Trehalose uptake at 65°C was characterised in Rhodothermus marinus. The profile of trehalose uptake as a function of concentration showed two distinct saturation kinetics and the analysis of the data was complicated by the activity of a periplasmic trehalase. The kinetic parameters of this enzyme determined in whole cells were: K_m=156±11 µM and V_max=21.2±0.4 nmol/min/mg of total protein. Therefore, trehalose could be acted upon by this periplasmic activity, yielding glucose that subsequently entered the cell via the glucose uptake system, which was also characterised.
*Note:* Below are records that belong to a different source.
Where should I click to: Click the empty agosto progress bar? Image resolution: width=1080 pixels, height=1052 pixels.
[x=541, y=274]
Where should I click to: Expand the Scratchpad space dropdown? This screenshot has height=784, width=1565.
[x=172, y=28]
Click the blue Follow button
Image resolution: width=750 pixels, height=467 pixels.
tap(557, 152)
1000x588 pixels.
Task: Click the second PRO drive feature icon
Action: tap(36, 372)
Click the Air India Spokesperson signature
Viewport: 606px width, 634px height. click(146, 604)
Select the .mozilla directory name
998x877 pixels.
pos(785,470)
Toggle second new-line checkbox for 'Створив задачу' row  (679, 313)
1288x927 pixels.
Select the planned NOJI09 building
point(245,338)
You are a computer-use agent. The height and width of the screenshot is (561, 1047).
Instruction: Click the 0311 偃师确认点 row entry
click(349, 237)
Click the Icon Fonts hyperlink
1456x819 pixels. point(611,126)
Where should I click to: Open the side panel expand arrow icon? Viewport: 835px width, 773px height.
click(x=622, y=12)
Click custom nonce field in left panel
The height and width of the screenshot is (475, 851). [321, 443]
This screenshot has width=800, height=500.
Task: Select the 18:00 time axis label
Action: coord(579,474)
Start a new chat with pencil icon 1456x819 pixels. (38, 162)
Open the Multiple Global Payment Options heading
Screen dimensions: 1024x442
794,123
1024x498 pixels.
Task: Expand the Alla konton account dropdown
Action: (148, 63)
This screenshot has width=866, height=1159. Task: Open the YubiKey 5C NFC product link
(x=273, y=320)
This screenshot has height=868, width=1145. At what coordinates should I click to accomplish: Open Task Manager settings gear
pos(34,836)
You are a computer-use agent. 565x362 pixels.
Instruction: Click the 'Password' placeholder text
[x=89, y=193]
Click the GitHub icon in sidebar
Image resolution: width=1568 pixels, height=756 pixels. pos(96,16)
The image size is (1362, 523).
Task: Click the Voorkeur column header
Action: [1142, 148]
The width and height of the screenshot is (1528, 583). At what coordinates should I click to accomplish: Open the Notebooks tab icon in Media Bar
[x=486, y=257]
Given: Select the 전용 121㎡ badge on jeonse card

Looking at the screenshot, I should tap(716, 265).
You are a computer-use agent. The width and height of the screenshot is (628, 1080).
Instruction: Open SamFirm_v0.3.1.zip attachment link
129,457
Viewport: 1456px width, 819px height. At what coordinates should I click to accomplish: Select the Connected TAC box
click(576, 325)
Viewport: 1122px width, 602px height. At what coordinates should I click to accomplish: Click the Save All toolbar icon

To discriminate the several contributions in this intricate system, a mathematical model was developed taking into account the experimental kinetic parameters of trehalase, trehalose transport, glucose transport, competition data with trehalose, glucose and palatinose, and measurements of glucose diffusion out of the periplasm. It was concluded that R. marinus has distinct transport systems for trehalose and glucose; moreover, the experimental data are perfectly fitted with a model considering a high affinity/low capacity transport system for trehalose (K_m=0.11±0.03 µM and V_max=0.39±0.02 nmol/min/mg of protein), and a glucose transporter with moderate affinity and capacity (K_m=46±3 µM and V_max=48±1 nmol/min/mg of protein). The contribution of the trehalose transporter is important only in trehalose poor environments (up to 6 µM concentration); at higher concentration trehalose is primarily assimilated via trehalase and the glucose transport system. Trehalose uptake was constitutive, but the activity decreased by 60% in response to osmotic stress. The nature of the trehalose transporter as well as the physiological relevance of these findings are discussed.